A senior officer in the US Army is “very concerned” about the impact of budget cuts to the British Army. General Raymond Odierno, the Chief of Staff of the US army, has told a conference that Britain and America both need partners which share “close values and the same goals”.

Prime Minister David Cameron has come under increasing pressure from members of his own party to honour the Nato commitment of spending two percent of GDP on defence, annually. Former Defence Secretary Dr Liam Fox warned “for Britain to fall out of the 2 per cent club would not only be a source of great anxiety to the United States, which already carries a disproportionate burden in terms of Nato spending, but will hugely undermine Britain’s moral authority and our ability to persuade others to make the spending commitment.”

In January US President Barack Obama also warned Cameron about the dangers of allowing the defence budget to fall below the 2 percent mark, saying: “if Britain doesn’t spend 2 per cent on defence, then no one in Europe will.”

Speaking to the Telegraph, Gen Odierno has confirmed that America is concerned about the apparent lack of commitment from Britain, pointing out that “This is the most uncertain global environment I have seen in 40 years of service,” he said.

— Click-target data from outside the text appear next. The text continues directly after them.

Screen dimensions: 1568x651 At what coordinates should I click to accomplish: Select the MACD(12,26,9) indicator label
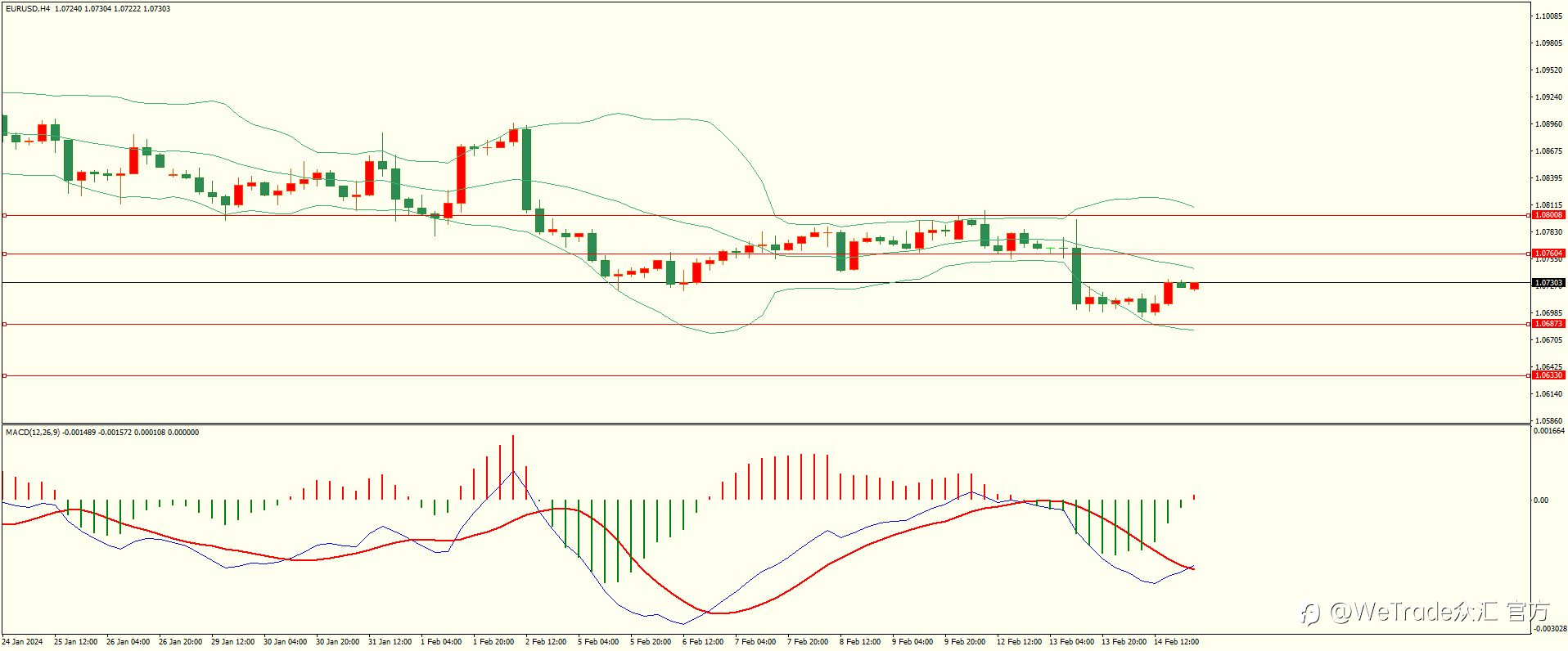(33, 433)
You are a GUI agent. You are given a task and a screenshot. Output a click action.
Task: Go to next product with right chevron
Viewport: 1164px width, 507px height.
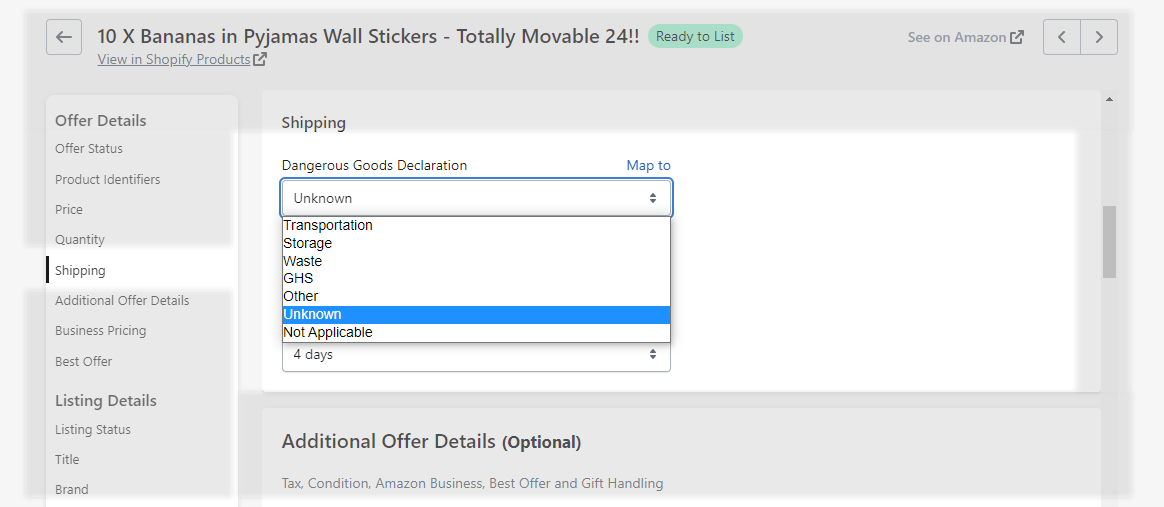point(1099,37)
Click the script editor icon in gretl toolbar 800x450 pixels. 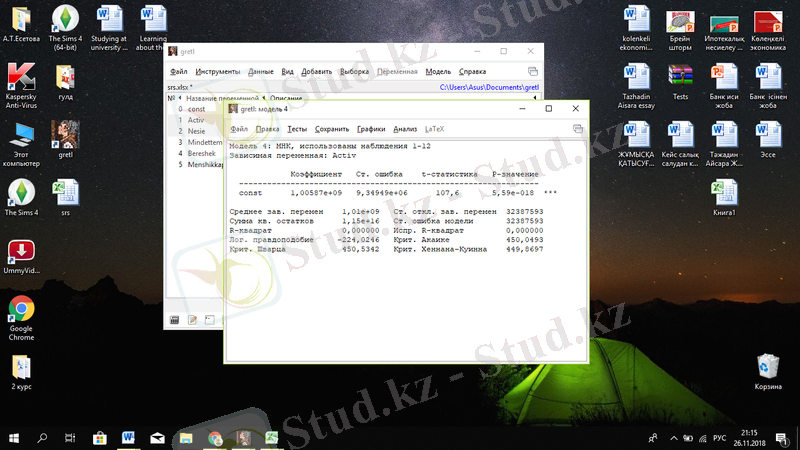point(192,320)
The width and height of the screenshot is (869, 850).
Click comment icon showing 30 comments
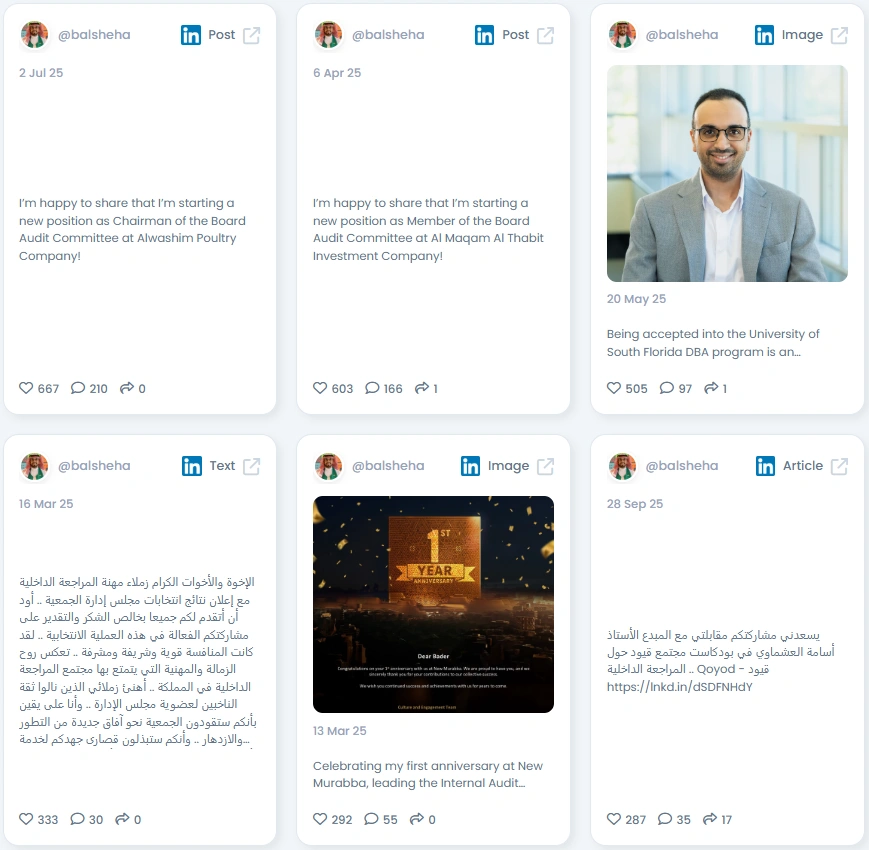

Gen Odierno has fought alongside Britain in several recent conflicts, including Iraq and Afghanistan. Historically, it has been a long-held assumption within American military planning that Britain will contribute a combat force in excess of 10,000 men, as well as aircraft and naval vessels.

But that assumption has been rocked by the cuts made to the British armed forces by the Coalition government. Since 2010, the army has been cut by a fifth, the RAF is down to just seven combat squadrons, from the 30+ it had during the first Gulf War, and the Navy is only just able to fulfil it’s international duties.

Ironically, the cuts to defence have been made whilst the foreign aid budget has been ring-fenced, leading to a bizarre situation in which Britain is unable to defend her own borders whilst handing money to countries already able to defend theirs.

As part of the cuts the government scrapped the RAF’s fleet of Nimrod maritime patrol aircraft, leaving the forces unable to track a Russian submarine spotted in British waters. The RAF have estimated that the fleet could be replaced by the Boeing P8 Poseidon at a cost of £200 million a year. Coincidentally, £200 million is the amount given to India each year, although she already has a fleet of aircraft able to patrol her waters.

American confidence has been further undermined by the rhetoric coming from some Cabinet ministers: last summer, former Defence Secretary Philip Hammond told senior officers that the military would be unable to spend 2 percent of GDP even if the government agreed to provide it. There are also rumours that, under a Conservative government, the Army could see another 20,000 forces cut, reducing it to just half the size of the French army.

“We have a bilateral agreement between our two countries to work together. It is about having a partner that has very close values and the same goals as we do,” Gen Odierno told the New America Foundation’s “Future of War” conference.

“What has changed, though, is the level of capability. In the past we would have a British Army division working alongside an American army division.”

Looking to current threats, Gen Odierno warned that the alliance “had to be prepared for Ukraine”. He also highlighted the Iraqi’s government’s plans to liberate Mosul later this year, which is likely to require backup from America and her allies.

“The US is willing to participate, and in some cases lead, but we need our multi-national partners to help,” he said. “As we look to the threats around the world, we need to have multinational solutions. They are of concern to everyone, and we need everybody to help, assist and invest.”